プロの小説家や人気があるクリエイターの文章には、適切かつ豊富な語彙を使った、わかりやすく魅力的な描写があり、
それがあることで美しい世界観や、登場人物の細やかな感情などを思い通りに表現することができます。
逆に語彙が乏しい文章では同じような表現が多くなったり、服装、景色、感情など、説明が難しいものをうまく表現できなかったりと、せっかく面白いストーリーやキャラクターを作っても、魅力的に表現することができません。
そんな今よりもさらにクオリティの高い文章を書きたいクリエイターに向けて、本書では現役のプロの小説家による『語彙』とそれを使った表現方法を紹介します。
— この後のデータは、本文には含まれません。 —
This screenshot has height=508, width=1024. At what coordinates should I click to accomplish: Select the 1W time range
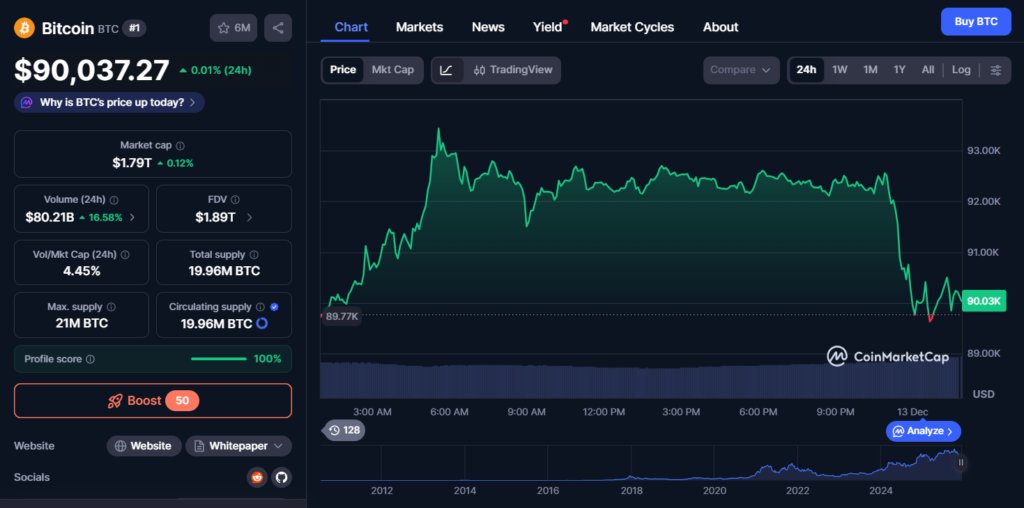tap(840, 70)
『感情』『身体的特徴』『声』『感触』『情景』『色』など、作品に必要な表現のカテゴリー別に語彙のバリエーションと使い方を解説!
『悲しみ』という表現であれば「嗚咽をもらす」「うなだれる」など、主な身体的な反応の語彙を16種類に加えて、「塞ぎ込む」「途方に暮れる」など、メンタルの描写に関する語彙も16種類紹介。辞書として使えるだけでなく、その感情などを文章で書く上で意識すべき大切なことまでしっかり解説します。
さらに、ラストには頭の中のイメージを文章で表現するため、プロの小説家による『語彙力検定』も掲載。イラストや状況を文章で表現する、という練習をすることで、語彙力と表現力が一気に上がります。
読むだけで語彙が増え、幅広い表現が可能になるクリエイター必携の一冊です。